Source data
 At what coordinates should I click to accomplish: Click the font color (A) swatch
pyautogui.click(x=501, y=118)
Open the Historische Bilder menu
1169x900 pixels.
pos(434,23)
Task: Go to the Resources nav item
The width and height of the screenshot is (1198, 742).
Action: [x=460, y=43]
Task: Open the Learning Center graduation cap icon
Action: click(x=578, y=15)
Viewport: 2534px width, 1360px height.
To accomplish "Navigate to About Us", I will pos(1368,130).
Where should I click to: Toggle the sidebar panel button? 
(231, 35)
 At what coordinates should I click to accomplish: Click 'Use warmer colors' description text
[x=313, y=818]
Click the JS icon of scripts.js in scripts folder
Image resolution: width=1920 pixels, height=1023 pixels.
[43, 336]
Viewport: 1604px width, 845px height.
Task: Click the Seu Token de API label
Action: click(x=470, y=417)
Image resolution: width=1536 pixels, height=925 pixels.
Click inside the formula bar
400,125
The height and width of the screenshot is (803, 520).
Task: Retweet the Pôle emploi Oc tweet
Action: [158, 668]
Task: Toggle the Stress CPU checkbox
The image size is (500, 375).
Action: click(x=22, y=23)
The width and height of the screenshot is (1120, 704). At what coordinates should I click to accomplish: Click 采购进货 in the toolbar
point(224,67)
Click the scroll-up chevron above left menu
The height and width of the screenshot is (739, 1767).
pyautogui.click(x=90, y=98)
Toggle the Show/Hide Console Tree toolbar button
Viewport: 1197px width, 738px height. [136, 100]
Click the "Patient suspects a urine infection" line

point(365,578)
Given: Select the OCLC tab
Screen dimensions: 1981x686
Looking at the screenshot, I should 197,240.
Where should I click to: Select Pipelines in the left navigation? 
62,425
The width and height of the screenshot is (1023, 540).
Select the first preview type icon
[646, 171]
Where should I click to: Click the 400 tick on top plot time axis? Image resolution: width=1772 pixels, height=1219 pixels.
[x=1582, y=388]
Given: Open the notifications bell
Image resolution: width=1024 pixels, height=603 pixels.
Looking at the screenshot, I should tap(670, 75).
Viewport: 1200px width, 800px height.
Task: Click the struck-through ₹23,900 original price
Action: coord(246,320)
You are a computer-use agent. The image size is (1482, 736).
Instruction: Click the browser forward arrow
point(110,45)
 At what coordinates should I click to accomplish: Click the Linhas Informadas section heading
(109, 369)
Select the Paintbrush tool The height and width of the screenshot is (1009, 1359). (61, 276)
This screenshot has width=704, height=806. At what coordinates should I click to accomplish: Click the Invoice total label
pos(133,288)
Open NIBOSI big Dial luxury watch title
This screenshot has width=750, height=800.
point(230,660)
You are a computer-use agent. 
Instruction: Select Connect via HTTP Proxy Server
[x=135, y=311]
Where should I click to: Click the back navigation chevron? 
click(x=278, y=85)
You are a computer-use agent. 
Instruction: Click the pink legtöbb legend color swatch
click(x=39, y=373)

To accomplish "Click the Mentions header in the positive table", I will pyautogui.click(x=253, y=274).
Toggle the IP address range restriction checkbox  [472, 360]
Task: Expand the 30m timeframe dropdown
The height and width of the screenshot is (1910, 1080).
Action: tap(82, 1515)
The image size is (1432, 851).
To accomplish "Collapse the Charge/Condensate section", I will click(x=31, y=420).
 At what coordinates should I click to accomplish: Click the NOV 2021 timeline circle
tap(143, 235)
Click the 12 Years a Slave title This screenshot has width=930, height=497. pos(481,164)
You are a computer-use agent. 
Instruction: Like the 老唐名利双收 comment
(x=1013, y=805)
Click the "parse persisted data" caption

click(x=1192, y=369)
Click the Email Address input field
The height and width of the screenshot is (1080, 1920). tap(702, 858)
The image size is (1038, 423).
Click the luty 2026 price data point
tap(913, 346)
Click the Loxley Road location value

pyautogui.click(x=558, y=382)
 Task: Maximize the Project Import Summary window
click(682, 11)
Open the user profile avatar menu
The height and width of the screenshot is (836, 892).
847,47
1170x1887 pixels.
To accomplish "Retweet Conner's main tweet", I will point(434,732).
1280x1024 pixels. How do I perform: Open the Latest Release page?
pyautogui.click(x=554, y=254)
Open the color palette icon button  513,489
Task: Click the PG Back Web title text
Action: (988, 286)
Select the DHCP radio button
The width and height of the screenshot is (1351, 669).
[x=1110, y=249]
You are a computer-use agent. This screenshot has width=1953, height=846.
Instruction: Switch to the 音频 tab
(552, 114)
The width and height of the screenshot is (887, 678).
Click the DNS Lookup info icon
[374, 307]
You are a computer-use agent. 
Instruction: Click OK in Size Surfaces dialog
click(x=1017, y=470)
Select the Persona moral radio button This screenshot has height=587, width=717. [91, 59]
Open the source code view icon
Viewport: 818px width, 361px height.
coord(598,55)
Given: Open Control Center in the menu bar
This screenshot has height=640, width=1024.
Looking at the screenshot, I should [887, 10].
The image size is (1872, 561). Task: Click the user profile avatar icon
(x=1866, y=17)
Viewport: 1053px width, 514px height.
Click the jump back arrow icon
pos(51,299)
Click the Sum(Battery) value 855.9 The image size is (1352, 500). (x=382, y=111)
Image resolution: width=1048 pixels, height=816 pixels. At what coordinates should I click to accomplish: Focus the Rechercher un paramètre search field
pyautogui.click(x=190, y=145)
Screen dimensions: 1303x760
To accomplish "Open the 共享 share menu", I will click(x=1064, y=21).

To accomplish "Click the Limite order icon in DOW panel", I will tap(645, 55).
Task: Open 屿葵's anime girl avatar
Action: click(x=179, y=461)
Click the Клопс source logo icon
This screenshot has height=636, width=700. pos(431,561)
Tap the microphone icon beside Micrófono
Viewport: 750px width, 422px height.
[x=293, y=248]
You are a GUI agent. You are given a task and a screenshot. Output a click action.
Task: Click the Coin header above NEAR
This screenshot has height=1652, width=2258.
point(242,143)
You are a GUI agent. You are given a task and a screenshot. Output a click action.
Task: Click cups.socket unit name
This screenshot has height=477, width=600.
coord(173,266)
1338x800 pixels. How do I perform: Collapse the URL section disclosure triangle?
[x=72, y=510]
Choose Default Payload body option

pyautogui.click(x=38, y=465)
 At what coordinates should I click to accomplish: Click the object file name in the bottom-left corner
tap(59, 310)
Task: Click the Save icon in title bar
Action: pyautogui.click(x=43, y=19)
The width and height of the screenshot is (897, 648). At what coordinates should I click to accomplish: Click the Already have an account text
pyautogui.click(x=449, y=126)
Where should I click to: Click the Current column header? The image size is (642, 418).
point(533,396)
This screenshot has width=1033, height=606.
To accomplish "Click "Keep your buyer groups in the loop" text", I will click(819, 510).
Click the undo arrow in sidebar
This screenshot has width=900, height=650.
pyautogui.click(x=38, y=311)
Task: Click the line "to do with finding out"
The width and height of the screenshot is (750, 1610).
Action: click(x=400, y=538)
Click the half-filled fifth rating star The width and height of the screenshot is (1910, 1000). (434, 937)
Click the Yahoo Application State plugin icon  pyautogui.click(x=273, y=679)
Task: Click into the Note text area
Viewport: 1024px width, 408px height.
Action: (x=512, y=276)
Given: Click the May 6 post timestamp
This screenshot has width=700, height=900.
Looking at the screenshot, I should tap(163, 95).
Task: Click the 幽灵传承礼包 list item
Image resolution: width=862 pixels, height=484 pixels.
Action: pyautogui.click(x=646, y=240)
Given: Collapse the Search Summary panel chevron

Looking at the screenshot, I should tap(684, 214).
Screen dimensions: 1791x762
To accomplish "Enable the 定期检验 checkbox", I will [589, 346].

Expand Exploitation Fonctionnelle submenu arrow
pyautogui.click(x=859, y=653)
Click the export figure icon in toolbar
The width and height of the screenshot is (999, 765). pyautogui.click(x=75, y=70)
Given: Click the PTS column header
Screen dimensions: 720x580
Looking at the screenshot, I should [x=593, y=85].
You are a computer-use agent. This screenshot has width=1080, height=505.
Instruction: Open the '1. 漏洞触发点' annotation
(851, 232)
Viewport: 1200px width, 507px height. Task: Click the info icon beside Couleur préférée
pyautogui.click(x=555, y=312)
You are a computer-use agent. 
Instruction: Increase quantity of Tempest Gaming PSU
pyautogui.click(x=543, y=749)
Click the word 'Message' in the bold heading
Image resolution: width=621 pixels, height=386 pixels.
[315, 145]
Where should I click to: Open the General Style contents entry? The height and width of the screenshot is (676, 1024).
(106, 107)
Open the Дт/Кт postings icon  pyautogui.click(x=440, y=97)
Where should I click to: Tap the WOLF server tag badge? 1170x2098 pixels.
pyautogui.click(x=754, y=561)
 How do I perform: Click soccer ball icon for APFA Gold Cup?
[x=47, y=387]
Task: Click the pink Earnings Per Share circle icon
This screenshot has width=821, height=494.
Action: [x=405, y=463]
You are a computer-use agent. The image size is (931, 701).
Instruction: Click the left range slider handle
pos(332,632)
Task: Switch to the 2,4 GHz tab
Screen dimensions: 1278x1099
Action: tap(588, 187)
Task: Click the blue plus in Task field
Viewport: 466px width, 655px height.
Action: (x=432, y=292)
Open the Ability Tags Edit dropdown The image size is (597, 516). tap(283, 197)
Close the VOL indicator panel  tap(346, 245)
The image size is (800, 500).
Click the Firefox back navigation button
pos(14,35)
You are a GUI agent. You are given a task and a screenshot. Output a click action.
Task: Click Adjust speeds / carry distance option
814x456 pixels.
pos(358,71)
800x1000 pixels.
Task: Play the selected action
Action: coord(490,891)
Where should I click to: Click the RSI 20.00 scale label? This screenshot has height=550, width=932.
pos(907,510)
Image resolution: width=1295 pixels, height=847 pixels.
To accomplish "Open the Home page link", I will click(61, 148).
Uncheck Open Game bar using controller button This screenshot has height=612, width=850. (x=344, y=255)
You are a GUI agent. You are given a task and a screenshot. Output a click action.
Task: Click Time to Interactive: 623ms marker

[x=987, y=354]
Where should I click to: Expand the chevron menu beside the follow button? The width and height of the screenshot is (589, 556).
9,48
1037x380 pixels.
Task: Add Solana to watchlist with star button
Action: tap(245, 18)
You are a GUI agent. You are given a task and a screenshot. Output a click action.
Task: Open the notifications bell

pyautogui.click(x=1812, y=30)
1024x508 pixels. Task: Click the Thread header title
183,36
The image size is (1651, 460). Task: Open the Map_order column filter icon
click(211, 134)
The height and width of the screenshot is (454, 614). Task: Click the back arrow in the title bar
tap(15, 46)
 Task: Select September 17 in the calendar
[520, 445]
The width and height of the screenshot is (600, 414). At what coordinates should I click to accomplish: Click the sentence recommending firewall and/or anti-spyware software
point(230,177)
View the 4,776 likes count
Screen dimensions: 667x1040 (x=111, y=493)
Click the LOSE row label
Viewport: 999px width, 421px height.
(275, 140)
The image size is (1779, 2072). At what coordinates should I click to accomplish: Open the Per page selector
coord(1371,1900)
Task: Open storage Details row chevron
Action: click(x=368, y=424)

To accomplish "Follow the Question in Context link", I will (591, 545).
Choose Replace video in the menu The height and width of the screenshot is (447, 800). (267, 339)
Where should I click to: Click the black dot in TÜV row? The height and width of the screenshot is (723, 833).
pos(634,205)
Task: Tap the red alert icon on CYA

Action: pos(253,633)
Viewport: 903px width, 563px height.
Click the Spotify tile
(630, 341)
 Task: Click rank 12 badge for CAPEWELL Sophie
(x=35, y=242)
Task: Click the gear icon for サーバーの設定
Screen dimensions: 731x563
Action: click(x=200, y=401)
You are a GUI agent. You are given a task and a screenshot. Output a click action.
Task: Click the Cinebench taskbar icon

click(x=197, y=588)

**ACTION ITEM:** Extract from the records above the lines from the one containing "Task: Expand the 30m timeframe dropdown" to the one containing "Select the Persona", both lines included, exactly as they appear and with nothing else.

**TASK OUTPUT:**
Task: Expand the 30m timeframe dropdown
The height and width of the screenshot is (1910, 1080).
Action: tap(82, 1515)
The image size is (1432, 851).
To accomplish "Collapse the Charge/Condensate section", I will click(x=31, y=420).
 At what coordinates should I click to accomplish: Click the NOV 2021 timeline circle
tap(143, 235)
Click the 12 Years a Slave title This screenshot has width=930, height=497. pos(481,164)
You are a computer-use agent. 
Instruction: Like the 老唐名利双收 comment
(x=1013, y=805)
Click the "parse persisted data" caption

click(x=1192, y=369)
Click the Email Address input field
The height and width of the screenshot is (1080, 1920). tap(702, 858)
The image size is (1038, 423).
Click the luty 2026 price data point
tap(913, 346)
Click the Loxley Road location value

pyautogui.click(x=558, y=382)
 Task: Maximize the Project Import Summary window
click(682, 11)
Open the user profile avatar menu
The height and width of the screenshot is (836, 892).
847,47
1170x1887 pixels.
To accomplish "Retweet Conner's main tweet", I will point(434,732).
1280x1024 pixels. How do I perform: Open the Latest Release page?
pyautogui.click(x=554, y=254)
Open the color palette icon button  513,489
Task: Click the PG Back Web title text
Action: (988, 286)
Select the DHCP radio button
The width and height of the screenshot is (1351, 669).
[x=1110, y=249]
You are a computer-use agent. This screenshot has width=1953, height=846.
Instruction: Switch to the 音频 tab
(552, 114)
The width and height of the screenshot is (887, 678).
Click the DNS Lookup info icon
[374, 307]
You are a computer-use agent. 
Instruction: Click OK in Size Surfaces dialog
click(x=1017, y=470)
Select the Persona moral radio button This screenshot has height=587, width=717. [91, 59]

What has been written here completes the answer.